The Doc Searls Weblog : Tuesday, April 13, 2004

On the minus side, the Red Carpet Club folks have replaced their aging instant-espresso (also mocha, cappuccino, etc.) machines with new ones that dispense a beverage called "cappuccino," but instead is something sweet and undrinkable, in the manner of the hot flavored syrup that comes out of the other spigots on the machine, labeled "hot chocolate," "swiss mocha," "english toffee" and "french vanilla." You'd think, with lines of flyers at Starbucks outside the door, that they'd get a clue.

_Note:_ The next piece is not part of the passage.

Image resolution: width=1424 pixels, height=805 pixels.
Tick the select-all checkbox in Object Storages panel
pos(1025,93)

Jeez, life's a bitch, ain't it. Is anyone else getting tired of the blogging subgenre of bitching about the amenities/lack thereof pertaining to your constant travel to and from conferences et al?

April 10, 2004

Gmail is the new Orkut.

Well, the gmail reports are starting to roll in. As per usual, Google has decided to go with a relative sampling of the usual ubiquitous clique. This is probably just bitter whining from someone who got turned down for AdSense initially on the grounds of "questionable content," and then, when pressed for a more specific answer was told that they couldn't figure out what sort of ads they could place on this site. I guess they don't get many chowder houses advertising.

April 8, 2004

Record company ponytail guys, part 1.

Mark Bernstein: Apr0401

The measured pace of weblog response, and the distance between rival weblogs, makes measured discourse possible. Comments let idiots deface your weblog, and that's intolerable.

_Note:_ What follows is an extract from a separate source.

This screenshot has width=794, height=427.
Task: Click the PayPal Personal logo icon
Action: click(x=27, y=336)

Good Christ. "Measured discourse?" What we really need is for O'Reilly to sponsor A-List Emergent Mud Wrestling. Let's get Kottke and Glenn Reynolds in a big, deep mud pit, ring a couple bells and go to town. There's how you can make money on blogs, right there.

April 7, 2004

A conundrum.

Scripting News: 4/7/2004

I was thinking of going to dinner at Sammy's Rumanian in NYC, so I looked it up on Google to find out if they're open when I want to go, and I have the first and only hit. (emphasis mine)

Sometimes I don't know what to make of this.

Search Google for "Sammy's Rumanian" and see what you get.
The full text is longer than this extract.